# Alex Reid's Trainer



## m3man (Oct 18, 2010)

Hey all, i'm new here so be gentle.

I met Alex and his trainer at UFC 120 the other night (Im lucky to work for O2 and was in one of the boxes). Anyway, i met his trainer who said he was fighting soon.

Anyone know his name or where he'll be fighting?

Can post up a pic if needed


----------



## ewrayzor (Jun 19, 2010)

ha, have no interest what so ever. He couldn't get the job done against kong who is way behind bisping, who is way outside of the top ten in the world!


----------



## Si-K (Jul 23, 2007)

Hi mate...Welcome.

I think you know more than us...as I cannot find anything or know anyone who knows about another fight.


----------



## m3man (Oct 18, 2010)

Hmm, I know he's shite but his trainer is awesome! I have a pic of him but don't remember his name or where he's fighting as I was half cut


----------



## PrideNeverDies (Sep 28, 2008)

Isn't he fighting out of london shoot fighters ?

Anyway , Reid is nothing special ..

He did well against Watson, but the fact is watson was poor

Reid , 1 fight in 3 years, but had time to be a publciity whore ..

I'd rather talk about the likes of manuwa , sass etc .. talents who deserve

I can imagine alex reid walking around the fan expo, and all the newbie "cagefighting fans" taking pictures with him , whilst ufc fighters such as wanderlei and jonny bones stare and wonder who the bloke with the OTT tan is


----------



## ewrayzor (Jun 19, 2010)

:whs


----------



## ROTWELLIER (Apr 17, 2010)

:whs x2:good


----------



## m3man (Oct 18, 2010)

Guys, you are missing the point. im not interested in Reid, its his trainer 

If anyone knows him, let me know his name!


----------



## m3man (Oct 18, 2010)

ITS ok, i found him, his name is Nick 'headhunter' Chapman. Fighting in London on dec 4th if interested.....


----------



## kev3383 (Jan 10, 2010)

never heard of that lad in his gay program buddy


----------



## SouthCoastMMA (Jan 19, 2011)

First time posting on these Forums, and came across this Thread...

** Stated task A **
Restate word for word everything in the forum thread about Alex Reid's trainer from "Hey all, i'm" down to "he'll be fighting?".
** Stated task B **
Quote everything in the records from the line containing "Refresh the Business" down to the end of the records.

** Material to process **
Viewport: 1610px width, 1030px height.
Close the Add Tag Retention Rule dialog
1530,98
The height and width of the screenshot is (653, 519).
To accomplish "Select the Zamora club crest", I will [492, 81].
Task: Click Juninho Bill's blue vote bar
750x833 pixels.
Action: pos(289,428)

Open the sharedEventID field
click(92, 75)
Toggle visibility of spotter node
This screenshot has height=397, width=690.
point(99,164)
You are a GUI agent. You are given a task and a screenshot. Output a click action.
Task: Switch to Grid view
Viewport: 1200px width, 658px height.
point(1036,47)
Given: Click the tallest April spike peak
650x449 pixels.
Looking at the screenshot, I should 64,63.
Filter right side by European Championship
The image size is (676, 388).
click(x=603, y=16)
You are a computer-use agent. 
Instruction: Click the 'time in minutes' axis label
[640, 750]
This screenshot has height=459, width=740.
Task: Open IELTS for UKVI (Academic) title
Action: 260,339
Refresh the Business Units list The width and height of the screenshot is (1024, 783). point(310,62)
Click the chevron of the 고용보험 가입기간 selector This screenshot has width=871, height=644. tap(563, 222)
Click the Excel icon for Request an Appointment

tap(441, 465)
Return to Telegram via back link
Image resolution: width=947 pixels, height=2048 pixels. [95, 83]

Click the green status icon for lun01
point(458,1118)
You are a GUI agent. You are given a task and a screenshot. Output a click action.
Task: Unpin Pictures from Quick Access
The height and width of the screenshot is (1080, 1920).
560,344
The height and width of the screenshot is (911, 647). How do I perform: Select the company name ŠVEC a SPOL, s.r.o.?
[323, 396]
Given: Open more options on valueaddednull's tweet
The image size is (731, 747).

** Full answer A **
Hey all, i'm new here so be gentle.

I met Alex and his trainer at UFC 120 the other night (Im lucky to work for O2 and was in one of the boxes). Anyway, i met his trainer who said he was fighting soon.

Anyone know his name or where he'll be fighting?

** Full answer B **
Refresh the Business Units list The width and height of the screenshot is (1024, 783). point(310,62)
Click the chevron of the 고용보험 가입기간 selector This screenshot has width=871, height=644. tap(563, 222)
Click the Excel icon for Request an Appointment

tap(441, 465)
Return to Telegram via back link
Image resolution: width=947 pixels, height=2048 pixels. [95, 83]

Click the green status icon for lun01
point(458,1118)
You are a GUI agent. You are given a task and a screenshot. Output a click action.
Task: Unpin Pictures from Quick Access
The height and width of the screenshot is (1080, 1920).
560,344
The height and width of the screenshot is (911, 647). How do I perform: Select the company name ŠVEC a SPOL, s.r.o.?
[323, 396]
Given: Open more options on valueaddednull's tweet
The image size is (731, 747).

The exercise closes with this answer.